▶ Action item
Answer these from the article about the Yukon Police Council survey:
(a) What has replaced this year's community town halls, and why?
(b) Whom did the council work with to develop the questions?
(c) Until what date will the survey accept responses?

▶ Selected passage
=== Begin Enclosure ===
An officer enters the RCMP headquarters in Whitehorse. The Yukon Police Council is launching an online survey to gauge the public’s attitudes toward the Yukon RCMP. (Joel Krahn/Yukon News file)

Yukon Police Council using online survey to gauge trust in local force

Survey results will not be made public

The Yukon Police Council is launching an online survey to gauge the public’s attitudes toward the Yukon RCMP.

“This year, by offering an online survey, we have provided an easily accessible method for Yukoners to share their thoughts, opinions and experiences on policing in Yukon,” said Janet Welch, a member of the Yukon Police Council.

In previous years community town halls have taken place, but won’t take place due to COVID-19. The survey is available online and will also be distributed in paper copy by non-profits, First Nations and municipal governments.

The survey responses will be used to write a report that will provide general recommendations for 2021-2022 to Justice Minister Tracy-Anne McPhee, but the specific information gathered will remain within the Police Board Council and will not be shared with the public.

“The purpose of the survey is to provide insight to the council,” said Al Lucier, assistant deputy minister.

“It is very important for the police to be able to effectively work in a trusted fashion. There have been generational issues, there have been systemic issues that have eroded that trust and the council is trying to dig to the bottom of that, to be able to provide recommendations to the minister and increase that trust,” Lucier said.

He said the answers must be kept private to protect anonymity. Welch added that the council will not be sharing the survey responses with the Yukon RCMP either.

Most of the questions aim to measure trust and confidence in the force.

The first survey response asks participants to agree or disagree on topics like whether the RCMP “understands the issues facing my community” and “is an organization with integrity and honesty.”

The survey also asks participants for their personal experiences reporting crime to the RCMP. The survey asks if they or a family member reported a crime, why they didn’t report it, and their satisfaction with the response.

Open text boxes allow participants to share their experiences in how police either handled the situation well and made “the experience less traumatic” or anything they would like to see done better.

The survey also asks what respondents feel are the most pressing issues in their community and what the RCMP could do to improve – including the wearing of body cameras, more foot patrols and “working with service or support providers to assist the RCMP officers in dealing with vulnerable populations.”

Tracy MacPherson, another member of the police council, said the organization worked with an independent consultant to develop the questions.

The survey asks respondents whether they identify as male, female or another gender. It also asks for information on household income, age, race, the community they reside in and whether a family member works for the force. All the identifying questions include an option not to answer.

The survey is online here and will accept responses until Nov. 30.

Once completed, the police council will compile recommendations for the justice minister for the 2021-2022 fiscal year.

Last year’s priorities from the council were to increase public trust and foster meaningful relationships; strengthen support for vulnerable persons and victims of crime; support enforcement efforts to combat serious drug-related and violent crime; and allow for innovation that supports access to restorative justice processes.
=== End Enclosure ===
▶ Provided data
=== Begin Enclosure ===
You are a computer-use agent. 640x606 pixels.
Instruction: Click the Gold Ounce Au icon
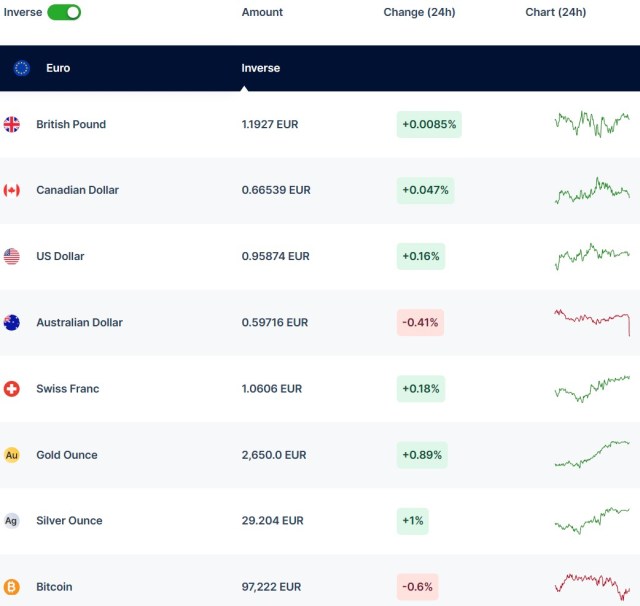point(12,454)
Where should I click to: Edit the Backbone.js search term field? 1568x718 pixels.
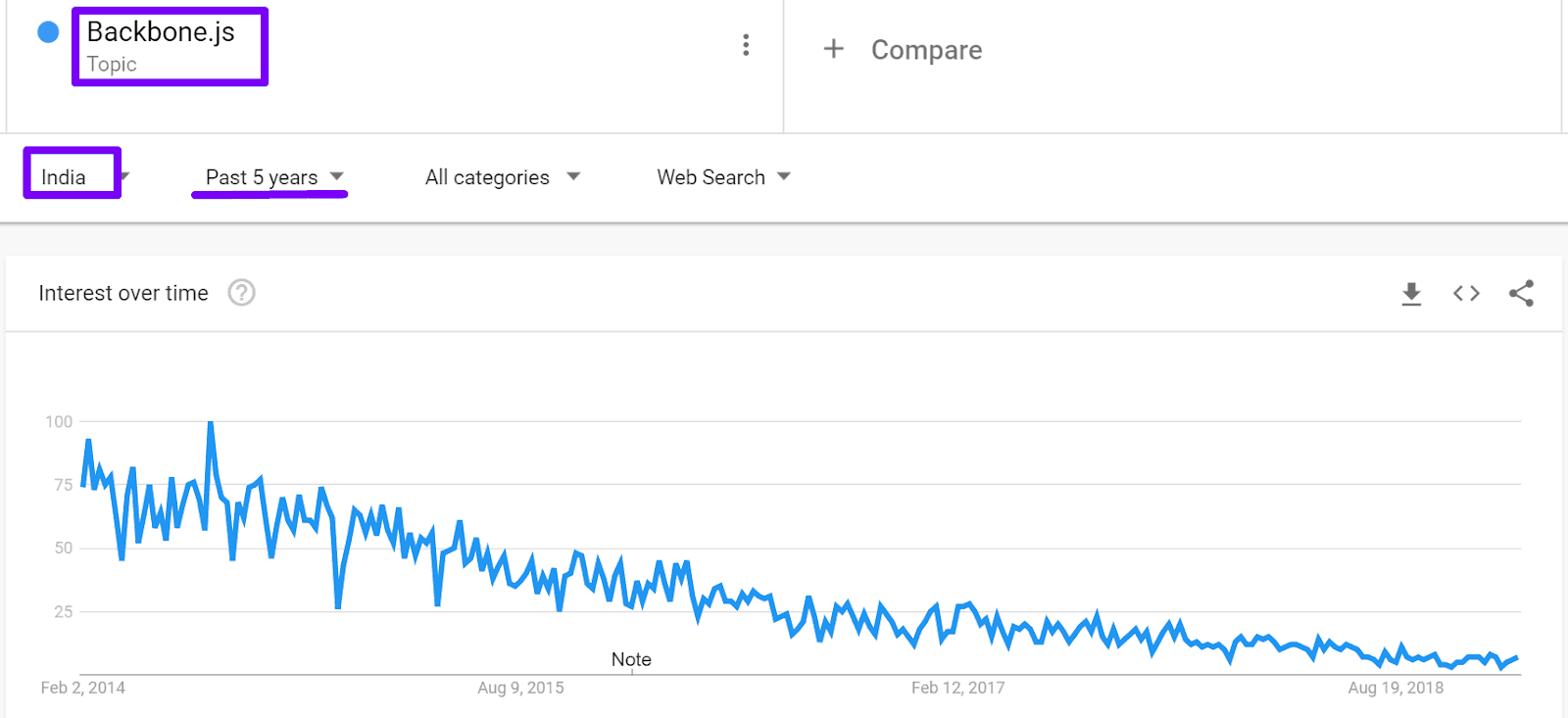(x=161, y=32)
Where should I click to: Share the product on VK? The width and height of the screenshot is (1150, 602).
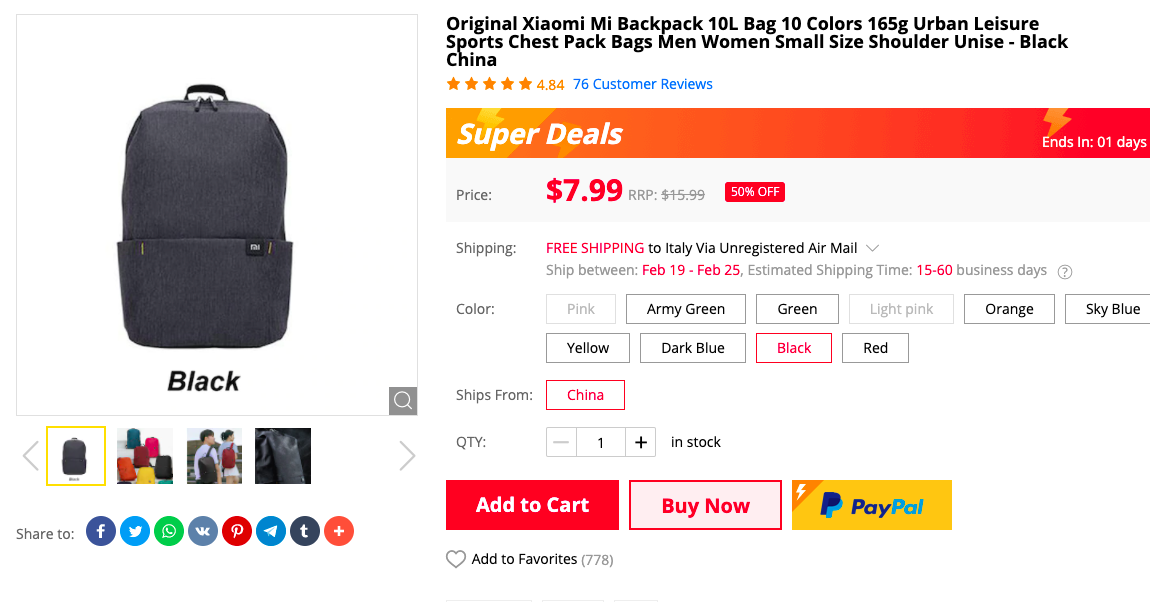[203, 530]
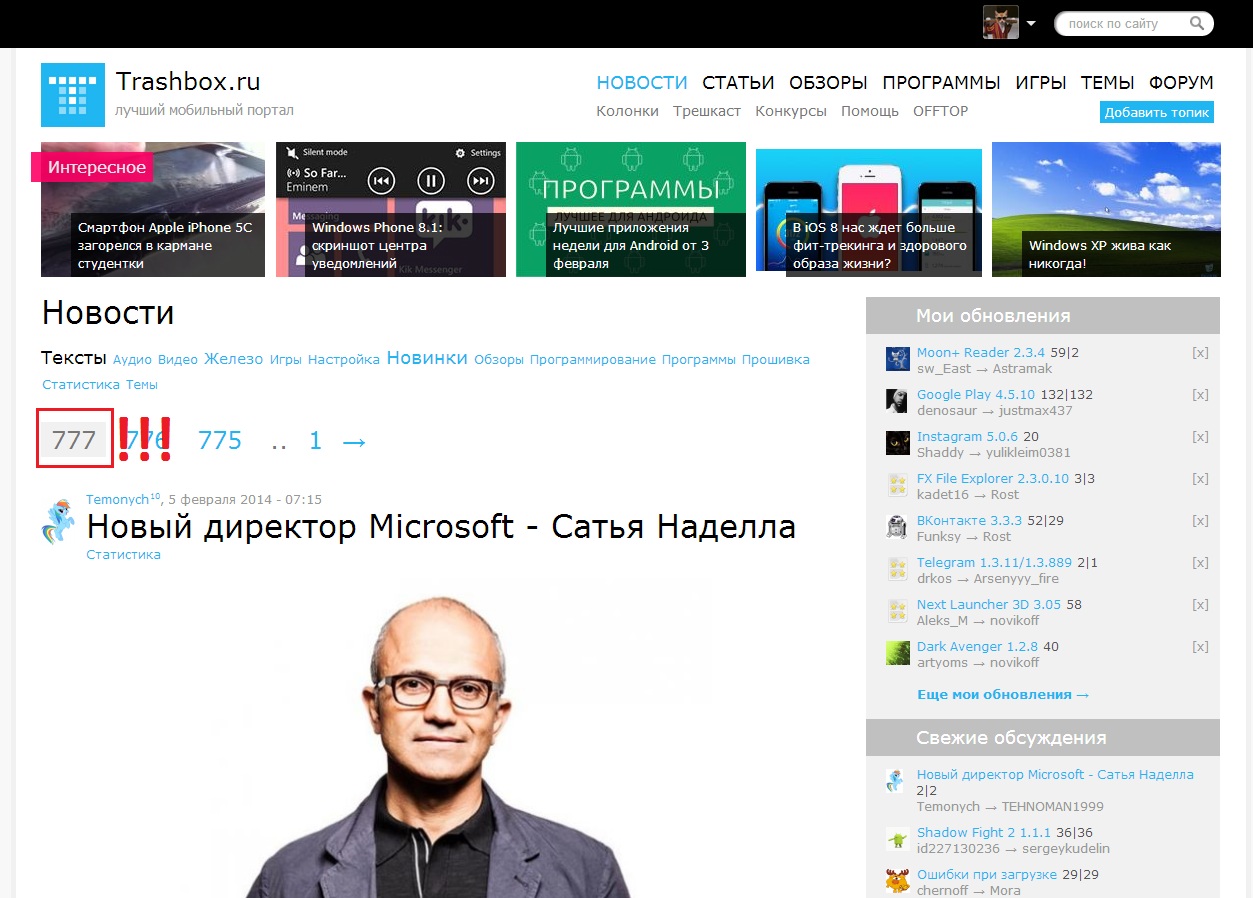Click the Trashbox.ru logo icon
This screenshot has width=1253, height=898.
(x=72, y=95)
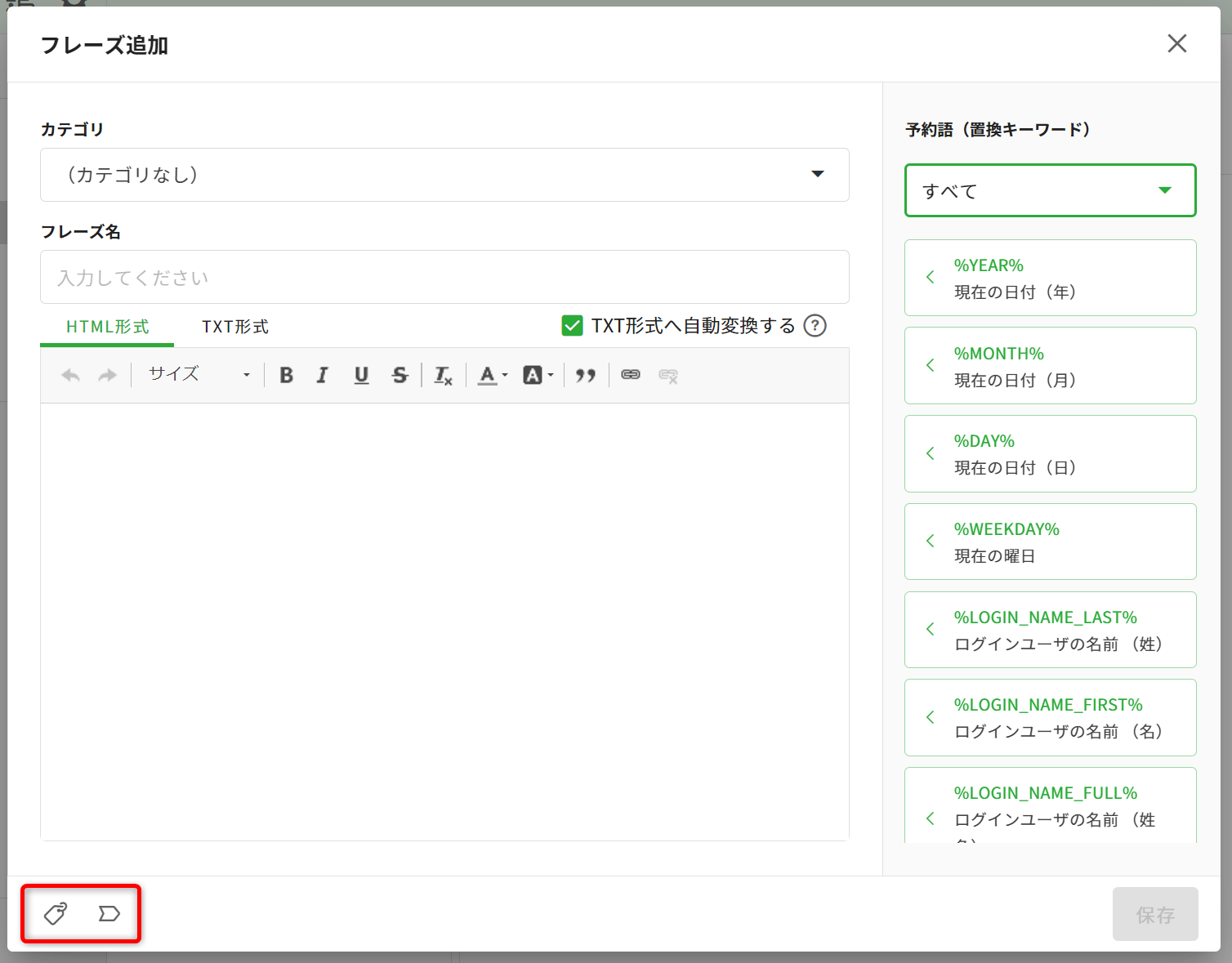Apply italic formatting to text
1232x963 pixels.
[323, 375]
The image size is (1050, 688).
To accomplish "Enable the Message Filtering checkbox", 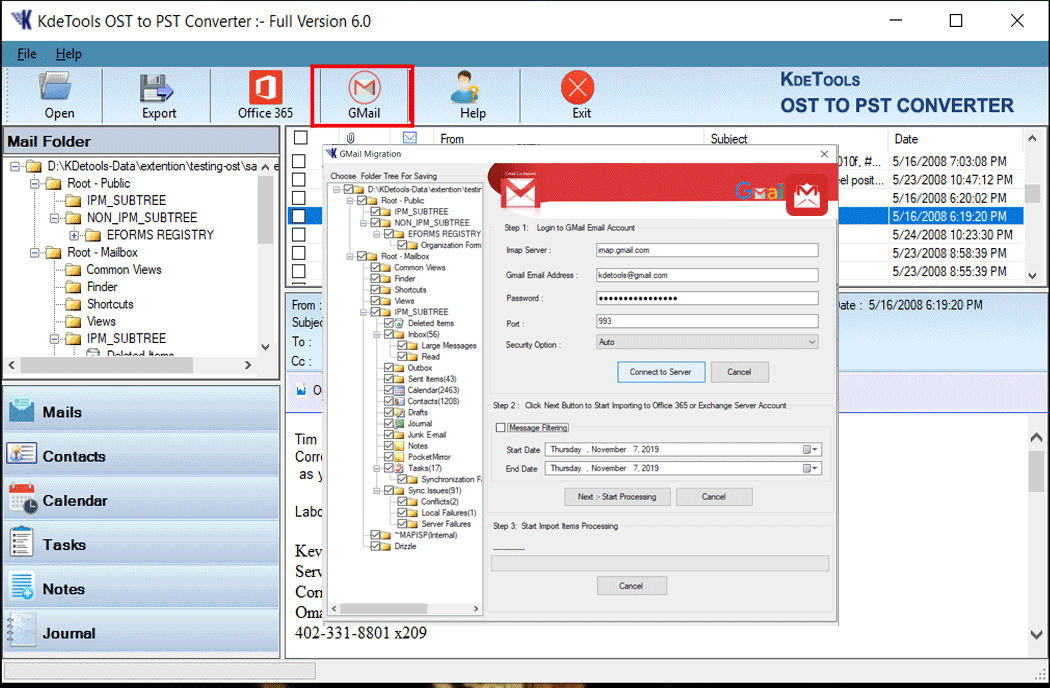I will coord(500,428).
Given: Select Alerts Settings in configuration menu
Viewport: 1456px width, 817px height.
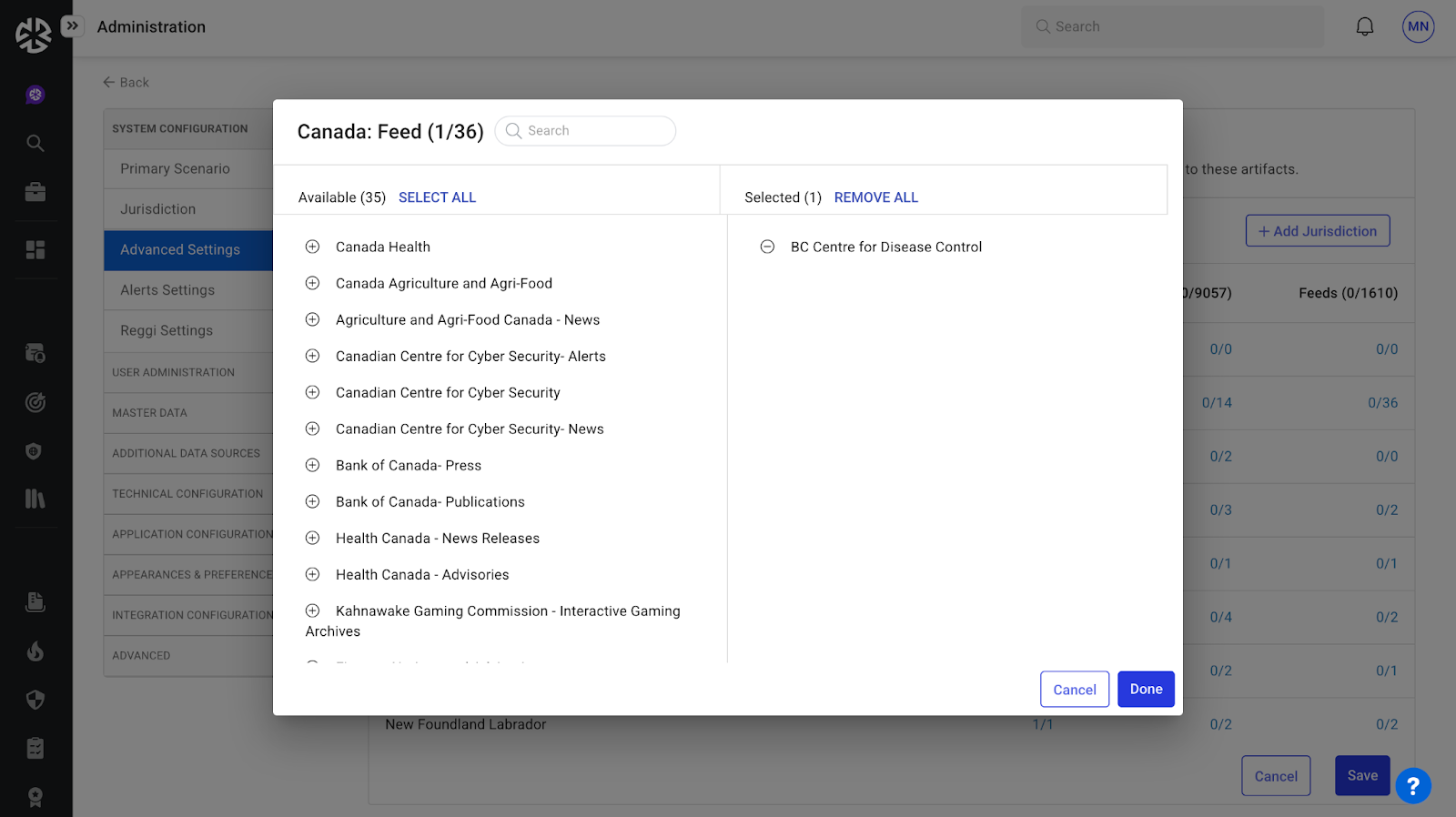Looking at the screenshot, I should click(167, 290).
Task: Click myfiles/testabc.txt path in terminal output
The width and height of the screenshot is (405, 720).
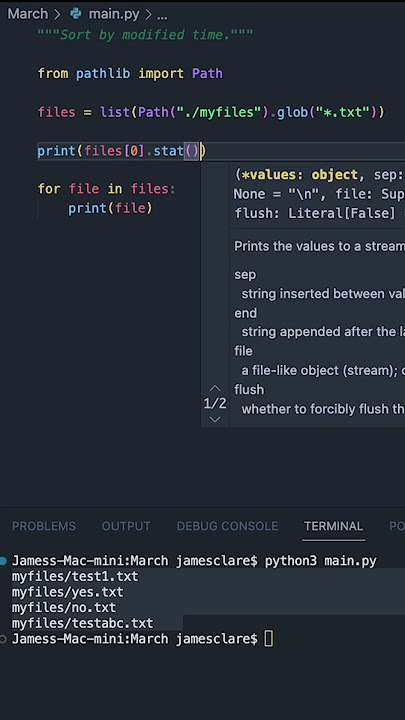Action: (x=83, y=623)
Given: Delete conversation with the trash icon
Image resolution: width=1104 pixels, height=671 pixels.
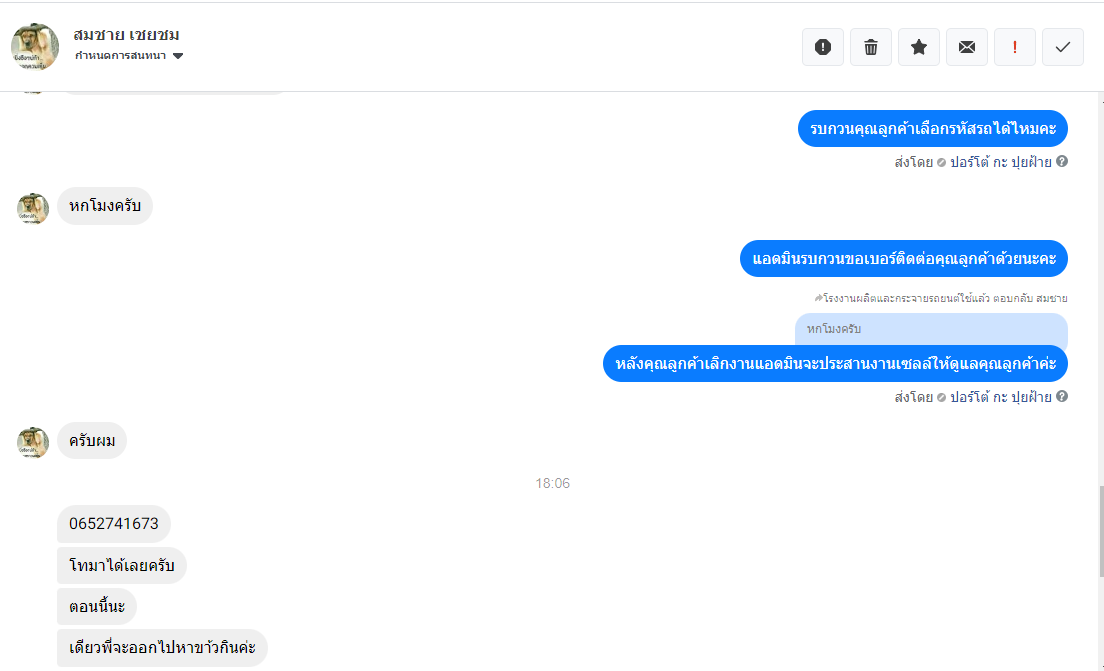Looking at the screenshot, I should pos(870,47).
=== End Enclosure ===
▶ Written response
(a) An online survey, also distributed in paper copy, replaced the town halls because of COVID-19.
(b) An independent consultant.
(c) Nov. 30.